:: STATED EXERCISE ::
Please copy the following entries exactly as they appear, covering every line.

:: STORED ROWS ::
▼
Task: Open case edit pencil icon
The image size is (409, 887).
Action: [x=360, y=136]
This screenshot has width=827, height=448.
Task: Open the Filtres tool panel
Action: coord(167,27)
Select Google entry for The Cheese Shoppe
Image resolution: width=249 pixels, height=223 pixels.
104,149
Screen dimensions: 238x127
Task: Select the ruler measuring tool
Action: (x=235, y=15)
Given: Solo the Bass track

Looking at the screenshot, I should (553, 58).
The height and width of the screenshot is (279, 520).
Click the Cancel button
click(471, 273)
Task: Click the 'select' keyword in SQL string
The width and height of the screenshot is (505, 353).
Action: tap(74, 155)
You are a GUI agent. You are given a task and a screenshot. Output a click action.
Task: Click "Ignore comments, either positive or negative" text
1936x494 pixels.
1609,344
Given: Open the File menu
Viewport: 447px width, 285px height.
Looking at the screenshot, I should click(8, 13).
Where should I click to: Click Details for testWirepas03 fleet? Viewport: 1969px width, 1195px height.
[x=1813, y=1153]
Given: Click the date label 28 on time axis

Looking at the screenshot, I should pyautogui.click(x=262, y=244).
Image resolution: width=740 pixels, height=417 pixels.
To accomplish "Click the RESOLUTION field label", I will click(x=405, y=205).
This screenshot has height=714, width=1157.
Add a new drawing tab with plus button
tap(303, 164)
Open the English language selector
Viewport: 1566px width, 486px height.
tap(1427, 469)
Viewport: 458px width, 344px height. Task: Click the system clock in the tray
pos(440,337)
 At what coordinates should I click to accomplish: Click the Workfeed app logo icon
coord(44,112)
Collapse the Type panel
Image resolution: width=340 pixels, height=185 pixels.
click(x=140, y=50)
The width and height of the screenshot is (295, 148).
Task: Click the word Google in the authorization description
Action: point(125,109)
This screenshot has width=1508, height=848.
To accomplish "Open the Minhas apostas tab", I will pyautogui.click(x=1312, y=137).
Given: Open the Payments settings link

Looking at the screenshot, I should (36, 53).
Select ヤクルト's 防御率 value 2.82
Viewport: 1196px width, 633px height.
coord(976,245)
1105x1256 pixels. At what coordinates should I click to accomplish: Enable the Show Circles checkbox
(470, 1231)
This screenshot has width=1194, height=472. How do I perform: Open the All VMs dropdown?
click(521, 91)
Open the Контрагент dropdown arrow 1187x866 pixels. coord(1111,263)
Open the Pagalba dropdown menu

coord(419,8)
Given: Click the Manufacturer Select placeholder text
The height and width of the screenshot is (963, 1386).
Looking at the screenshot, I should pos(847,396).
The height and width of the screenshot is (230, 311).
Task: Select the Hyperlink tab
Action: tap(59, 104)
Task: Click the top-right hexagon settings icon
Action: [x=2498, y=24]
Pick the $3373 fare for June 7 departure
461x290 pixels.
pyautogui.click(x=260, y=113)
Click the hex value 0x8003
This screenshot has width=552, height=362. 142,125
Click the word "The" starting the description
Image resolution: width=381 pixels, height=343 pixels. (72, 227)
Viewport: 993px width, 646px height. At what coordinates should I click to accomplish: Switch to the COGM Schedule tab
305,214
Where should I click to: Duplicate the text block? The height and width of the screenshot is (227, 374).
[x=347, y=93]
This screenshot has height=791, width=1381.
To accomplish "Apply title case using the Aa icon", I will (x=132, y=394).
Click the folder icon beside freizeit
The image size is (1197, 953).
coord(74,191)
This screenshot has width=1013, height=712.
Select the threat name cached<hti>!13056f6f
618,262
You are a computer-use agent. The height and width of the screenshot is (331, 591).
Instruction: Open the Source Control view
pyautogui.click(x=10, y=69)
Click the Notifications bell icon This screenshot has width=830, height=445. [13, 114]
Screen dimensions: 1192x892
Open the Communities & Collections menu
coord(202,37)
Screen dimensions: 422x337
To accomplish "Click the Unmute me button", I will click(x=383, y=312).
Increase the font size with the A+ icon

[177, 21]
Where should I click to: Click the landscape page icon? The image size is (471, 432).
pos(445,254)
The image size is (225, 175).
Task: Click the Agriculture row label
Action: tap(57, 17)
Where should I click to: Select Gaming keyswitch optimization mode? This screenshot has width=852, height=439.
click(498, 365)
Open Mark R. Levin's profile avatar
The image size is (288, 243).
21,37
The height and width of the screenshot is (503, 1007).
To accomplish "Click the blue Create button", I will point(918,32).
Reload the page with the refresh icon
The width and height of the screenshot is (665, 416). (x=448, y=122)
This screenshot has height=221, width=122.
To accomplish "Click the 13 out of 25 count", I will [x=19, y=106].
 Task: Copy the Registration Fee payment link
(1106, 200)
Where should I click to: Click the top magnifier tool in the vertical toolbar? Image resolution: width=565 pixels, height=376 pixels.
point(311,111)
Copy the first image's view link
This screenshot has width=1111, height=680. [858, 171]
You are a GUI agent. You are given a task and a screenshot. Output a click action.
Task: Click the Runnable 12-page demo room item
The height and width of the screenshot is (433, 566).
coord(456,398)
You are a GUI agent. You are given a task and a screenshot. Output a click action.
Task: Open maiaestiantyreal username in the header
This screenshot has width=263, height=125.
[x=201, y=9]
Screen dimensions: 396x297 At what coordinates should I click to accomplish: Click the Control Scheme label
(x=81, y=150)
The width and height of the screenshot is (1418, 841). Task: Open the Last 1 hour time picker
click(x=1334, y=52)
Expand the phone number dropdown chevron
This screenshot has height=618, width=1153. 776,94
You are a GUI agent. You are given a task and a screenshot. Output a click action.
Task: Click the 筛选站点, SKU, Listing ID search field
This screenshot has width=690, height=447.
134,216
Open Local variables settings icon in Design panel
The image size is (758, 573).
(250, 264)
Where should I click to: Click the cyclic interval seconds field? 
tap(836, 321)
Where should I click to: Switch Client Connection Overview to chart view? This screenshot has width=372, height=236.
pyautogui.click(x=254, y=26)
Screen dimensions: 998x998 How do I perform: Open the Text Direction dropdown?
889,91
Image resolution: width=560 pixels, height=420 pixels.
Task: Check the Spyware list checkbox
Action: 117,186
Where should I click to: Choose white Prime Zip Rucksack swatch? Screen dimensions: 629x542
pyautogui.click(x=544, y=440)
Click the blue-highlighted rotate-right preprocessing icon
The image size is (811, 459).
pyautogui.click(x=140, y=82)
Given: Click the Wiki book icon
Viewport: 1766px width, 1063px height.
▲
:: FULL RESPONSE ::
Task: Open case edit pencil icon
The image size is (409, 887).
Action: [x=360, y=136]
This screenshot has width=827, height=448.
Task: Open the Filtres tool panel
Action: coord(167,27)
Select Google entry for The Cheese Shoppe
Image resolution: width=249 pixels, height=223 pixels.
104,149
Screen dimensions: 238x127
Task: Select the ruler measuring tool
Action: (x=235, y=15)
Given: Solo the Bass track

Looking at the screenshot, I should (553, 58).
The height and width of the screenshot is (279, 520).
Click the Cancel button
click(471, 273)
Task: Click the 'select' keyword in SQL string
The width and height of the screenshot is (505, 353).
Action: tap(74, 155)
You are a GUI agent. You are given a task and a screenshot. Output a click action.
Task: Click "Ignore comments, either positive or negative" text
1936x494 pixels.
1609,344
Given: Open the File menu
Viewport: 447px width, 285px height.
Looking at the screenshot, I should click(8, 13).
Where should I click to: Click Details for testWirepas03 fleet? Viewport: 1969px width, 1195px height.
[x=1813, y=1153]
Given: Click the date label 28 on time axis

Looking at the screenshot, I should pyautogui.click(x=262, y=244).
Image resolution: width=740 pixels, height=417 pixels.
To accomplish "Click the RESOLUTION field label", I will click(x=405, y=205).
This screenshot has height=714, width=1157.
Add a new drawing tab with plus button
tap(303, 164)
Open the English language selector
Viewport: 1566px width, 486px height.
tap(1427, 469)
Viewport: 458px width, 344px height. Task: Click the system clock in the tray
pos(440,337)
 At what coordinates should I click to accomplish: Click the Workfeed app logo icon
coord(44,112)
Collapse the Type panel
Image resolution: width=340 pixels, height=185 pixels.
click(x=140, y=50)
The width and height of the screenshot is (295, 148).
Task: Click the word Google in the authorization description
Action: point(125,109)
This screenshot has width=1508, height=848.
To accomplish "Open the Minhas apostas tab", I will pyautogui.click(x=1312, y=137).
Given: Open the Payments settings link

Looking at the screenshot, I should (36, 53).
Select ヤクルト's 防御率 value 2.82
Viewport: 1196px width, 633px height.
coord(976,245)
1105x1256 pixels. At what coordinates should I click to accomplish: Enable the Show Circles checkbox
(470, 1231)
This screenshot has width=1194, height=472. How do I perform: Open the All VMs dropdown?
click(521, 91)
Open the Контрагент dropdown arrow 1187x866 pixels. coord(1111,263)
Open the Pagalba dropdown menu

coord(419,8)
Given: Click the Manufacturer Select placeholder text
The height and width of the screenshot is (963, 1386).
Looking at the screenshot, I should pos(847,396).
The height and width of the screenshot is (230, 311).
Task: Select the Hyperlink tab
Action: tap(59, 104)
Task: Click the top-right hexagon settings icon
Action: [x=2498, y=24]
Pick the $3373 fare for June 7 departure
461x290 pixels.
pyautogui.click(x=260, y=113)
Click the hex value 0x8003
This screenshot has width=552, height=362. 142,125
Click the word "The" starting the description
Image resolution: width=381 pixels, height=343 pixels. (72, 227)
Viewport: 993px width, 646px height. At what coordinates should I click to accomplish: Switch to the COGM Schedule tab
305,214
Where should I click to: Duplicate the text block? The height and width of the screenshot is (227, 374).
[x=347, y=93]
This screenshot has height=791, width=1381.
To accomplish "Apply title case using the Aa icon", I will (x=132, y=394).
Click the folder icon beside freizeit
The image size is (1197, 953).
coord(74,191)
This screenshot has width=1013, height=712.
Select the threat name cached<hti>!13056f6f
618,262
You are a computer-use agent. The height and width of the screenshot is (331, 591).
Instruction: Open the Source Control view
pyautogui.click(x=10, y=69)
Click the Notifications bell icon This screenshot has width=830, height=445. [13, 114]
Screen dimensions: 1192x892
Open the Communities & Collections menu
coord(202,37)
Screen dimensions: 422x337
To accomplish "Click the Unmute me button", I will click(x=383, y=312).
Increase the font size with the A+ icon

[177, 21]
Where should I click to: Click the landscape page icon? The image size is (471, 432).
pos(445,254)
The image size is (225, 175).
Task: Click the Agriculture row label
Action: tap(57, 17)
Where should I click to: Select Gaming keyswitch optimization mode? This screenshot has width=852, height=439.
click(498, 365)
Open Mark R. Levin's profile avatar
The image size is (288, 243).
21,37
The height and width of the screenshot is (503, 1007).
To accomplish "Click the blue Create button", I will point(918,32).
Reload the page with the refresh icon
The width and height of the screenshot is (665, 416). (x=448, y=122)
This screenshot has height=221, width=122.
To accomplish "Click the 13 out of 25 count", I will [x=19, y=106].
 Task: Copy the Registration Fee payment link
(1106, 200)
Where should I click to: Click the top magnifier tool in the vertical toolbar? Image resolution: width=565 pixels, height=376 pixels.
point(311,111)
Copy the first image's view link
This screenshot has width=1111, height=680. [858, 171]
You are a GUI agent. You are given a task and a screenshot. Output a click action.
Task: Click the Runnable 12-page demo room item
The height and width of the screenshot is (433, 566).
coord(456,398)
You are a GUI agent. You are given a task and a screenshot. Output a click action.
Task: Open maiaestiantyreal username in the header
This screenshot has width=263, height=125.
[x=201, y=9]
Screen dimensions: 396x297 At what coordinates should I click to accomplish: Click the Control Scheme label
(x=81, y=150)
The width and height of the screenshot is (1418, 841). Task: Open the Last 1 hour time picker
click(x=1334, y=52)
Expand the phone number dropdown chevron
This screenshot has height=618, width=1153. 776,94
You are a GUI agent. You are given a task and a screenshot. Output a click action.
Task: Click the 筛选站点, SKU, Listing ID search field
This screenshot has width=690, height=447.
134,216
Open Local variables settings icon in Design panel
The image size is (758, 573).
(250, 264)
Where should I click to: Click the cyclic interval seconds field? 
tap(836, 321)
Where should I click to: Switch Client Connection Overview to chart view? This screenshot has width=372, height=236.
pyautogui.click(x=254, y=26)
Screen dimensions: 998x998 How do I perform: Open the Text Direction dropdown?
889,91
Image resolution: width=560 pixels, height=420 pixels.
Task: Check the Spyware list checkbox
Action: 117,186
Where should I click to: Choose white Prime Zip Rucksack swatch? Screen dimensions: 629x542
pyautogui.click(x=544, y=440)
Click the blue-highlighted rotate-right preprocessing icon
The image size is (811, 459).
pyautogui.click(x=140, y=82)
Given: Click the Wiki book icon
Viewport: 1766px width, 1063px height.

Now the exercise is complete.